Member of the State Duma for Chelyabinsk Oblast
- Incumbent
- Assumed office 5 October 2016
- Preceded by: constituency re-established
- Constituency: Metallurgichesky (No. 190)

Member of the State Duma (Party List Seat)
- In office 21 December 2011 – 5 October 2016

Personal details
- Born: 18 August 1981 (age 44) Zlatoust, Chelyabinsk Oblast, Russian SFSR, Soviet Union
- Party: United Russia
- Spouse: Olga Yurievna Burmatova
- Parent(s): 2 (1 son, 1 daughter)
- Occupation: Academic (resigned)

= Vladimir Burmatov =

Russian politician (born 1981)

Vladimir Vladimirovich Burmatov (Владимир Владимирович Бурматов; born 18 August 1981, Zlatoust, Chelyabinsk Oblast) is a Russian political figure and a deputy of the 6th, 7th and 8th State Dumas.

== Biography ==
In 2003 Burmatov graduated from the Chelyabinsk State University. In three years, he was granted a Doctor of Science degree in Pedagogy. From 2006 to 2008, he was a chief specialist on youth engagement of the executive committee of the Chelyabinsk regional branch of the United Russia. In 2006 he became a prominent member of the regional branch of the Young Guard of United Russia. In 2010 he headed the department of political science and social communication at the Plekhanov Russian University of Economics. From 2011 to 2016, he was a deputy of the 6th State Duma where he represented the Chelyabinsk Oblast constituency.

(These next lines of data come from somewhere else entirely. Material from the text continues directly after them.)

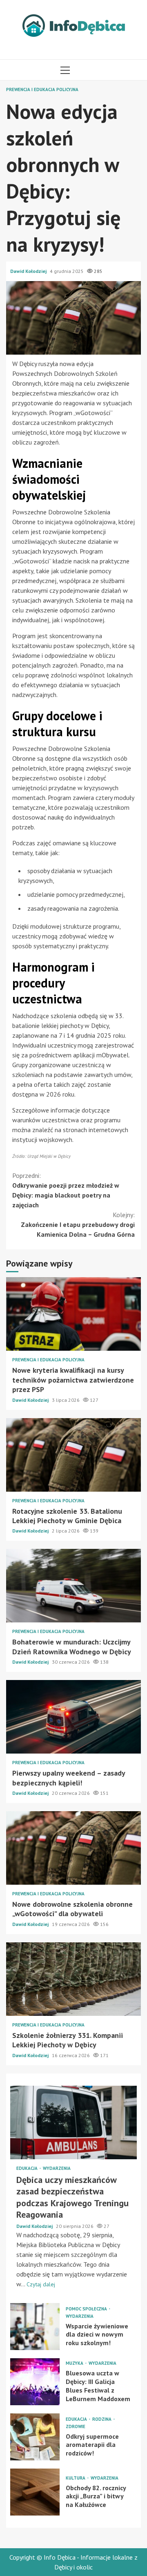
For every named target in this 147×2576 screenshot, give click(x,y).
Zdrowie (75, 2426)
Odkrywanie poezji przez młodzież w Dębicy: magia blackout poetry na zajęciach (65, 1190)
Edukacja (27, 2168)
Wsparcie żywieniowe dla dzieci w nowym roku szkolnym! (35, 2326)
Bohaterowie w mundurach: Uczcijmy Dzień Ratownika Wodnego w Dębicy (73, 1585)
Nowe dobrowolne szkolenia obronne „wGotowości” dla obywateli (73, 1848)
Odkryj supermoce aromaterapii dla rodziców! (35, 2436)
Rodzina (102, 2419)
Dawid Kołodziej (29, 271)
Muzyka (75, 2363)
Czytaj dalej (41, 2284)
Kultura (76, 2478)
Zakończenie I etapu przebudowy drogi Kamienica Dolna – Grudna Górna (78, 1224)
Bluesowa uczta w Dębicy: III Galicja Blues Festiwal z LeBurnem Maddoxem (35, 2381)
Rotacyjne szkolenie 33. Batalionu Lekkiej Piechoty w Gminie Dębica (73, 1455)
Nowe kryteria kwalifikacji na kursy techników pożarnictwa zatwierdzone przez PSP (73, 1314)
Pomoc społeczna (87, 2309)
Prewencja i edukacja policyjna (42, 89)
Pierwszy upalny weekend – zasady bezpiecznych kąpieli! (73, 1717)
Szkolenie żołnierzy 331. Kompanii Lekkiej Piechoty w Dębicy (73, 1979)
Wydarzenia (57, 2168)
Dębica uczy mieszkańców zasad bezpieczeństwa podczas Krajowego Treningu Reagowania (73, 2122)
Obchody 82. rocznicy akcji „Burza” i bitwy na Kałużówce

In 2012 Dissernet accused Burmatov of plagiarism that they found in his doctoral presentation. The Moscow prosecutor's office made a case to the administration of the Plekhanov Russian University of Economics, stating that Burmatov did not comply with the requirements for the position of a department head. Burmatov rejected all accusations but still resigned from the position. Because of the scandal, Burmatov was also removed from the post of First Deputy Head of the Education Committee.

In 2016–2017, he combined the post of head of the Central Election Commission of the United Russia party with a position in the State Duma

Since September 2021, he has served as a deputy of the 8th State Duma. He represents the Chelyabinsk constituency. In October 2021, Burmatov was appointed First Vice Chairman of the State Duma Ecology Committee.

== Sanctions ==
He was sanctioned by the UK government in 2022 in relation to the Russo-Ukrainian War.